Friday, January 19, 2007
Uh Oh... we'd better stop doing that!
It's not nice to fool Mother Nature -- It seemed like a good idea, but combining a carotid endarterectomy with a coronary artery bypass graft increased the risk of postoperative stroke and death by nearly 40% over CABG alone, investigators reported.
In a review of records on patients nationwide who underwent CABG with or without carotid endarterectomy, the odds ratio for a combined endpoint of postoperative stroke or death was 2.25 for patients who underwent both procedures, reported Richard M. Dubinsky, M.D., M.P.H., and Sue Min Lai, Ph.D., M.B.A., of the University of Kansas Medical Center.
After correction for co-morbidities, the odds ratio was reduced to a smaller but still significant 1.38 compared with patients who underwent CABG only, they wrote in the Jan. 15 issue of Neurology.
Their findings suggest that theoretical benefit of combining the surgeries may not outweigh the increased risks.
"The underlying rationales for combined carotid endarterectomy-CABG are to protect the carotid circulation from artery-to-artery embolic stroke during CABG and to lessen the risk by having just one operation, albeit longer, and one exposure to anesthesia," the authors wrote.
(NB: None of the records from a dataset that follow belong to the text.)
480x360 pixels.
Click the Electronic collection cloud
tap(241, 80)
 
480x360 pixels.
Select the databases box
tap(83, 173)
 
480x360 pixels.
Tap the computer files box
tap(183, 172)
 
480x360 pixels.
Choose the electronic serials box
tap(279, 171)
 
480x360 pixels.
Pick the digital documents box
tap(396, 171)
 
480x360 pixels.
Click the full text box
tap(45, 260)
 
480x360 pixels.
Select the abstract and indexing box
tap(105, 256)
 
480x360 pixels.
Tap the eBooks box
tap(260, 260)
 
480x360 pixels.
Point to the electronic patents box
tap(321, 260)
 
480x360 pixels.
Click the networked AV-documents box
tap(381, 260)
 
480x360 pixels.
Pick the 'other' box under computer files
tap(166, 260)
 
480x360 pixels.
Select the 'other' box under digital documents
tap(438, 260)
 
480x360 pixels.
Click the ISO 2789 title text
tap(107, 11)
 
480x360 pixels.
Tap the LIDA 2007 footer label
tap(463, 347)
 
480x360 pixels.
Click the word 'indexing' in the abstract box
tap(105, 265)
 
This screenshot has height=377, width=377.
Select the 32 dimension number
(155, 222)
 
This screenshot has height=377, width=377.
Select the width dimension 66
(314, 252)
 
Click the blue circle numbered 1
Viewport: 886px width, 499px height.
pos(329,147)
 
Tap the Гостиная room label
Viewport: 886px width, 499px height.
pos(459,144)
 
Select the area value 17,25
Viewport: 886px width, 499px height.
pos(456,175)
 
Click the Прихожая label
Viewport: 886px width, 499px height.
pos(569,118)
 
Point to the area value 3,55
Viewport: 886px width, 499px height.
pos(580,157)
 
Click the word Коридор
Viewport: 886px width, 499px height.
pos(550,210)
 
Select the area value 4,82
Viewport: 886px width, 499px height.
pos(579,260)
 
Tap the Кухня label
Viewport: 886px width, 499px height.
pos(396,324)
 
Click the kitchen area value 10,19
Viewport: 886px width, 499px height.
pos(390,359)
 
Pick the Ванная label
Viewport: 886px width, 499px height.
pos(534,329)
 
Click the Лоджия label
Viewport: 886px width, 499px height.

"Although there is an increased likelihood of carotid artery disease in those with coronary artery disease, the risk of asymptomatic carotid artery stenosis is low enough that perioperative mortality can be greater than the benefit of reduced risk of stroke compared with medication alone."
The investigators conducted a retrospective study of records from the Nationwide Inpatient Sample, a database that provides yearly admission and discharge data from nearly 1,000 hospitals.
They extracted data on community-wide mortality and morbidity rates in patients undergoing combined carotid-endarterectomy-CABG in the United States from 1993 through 2002.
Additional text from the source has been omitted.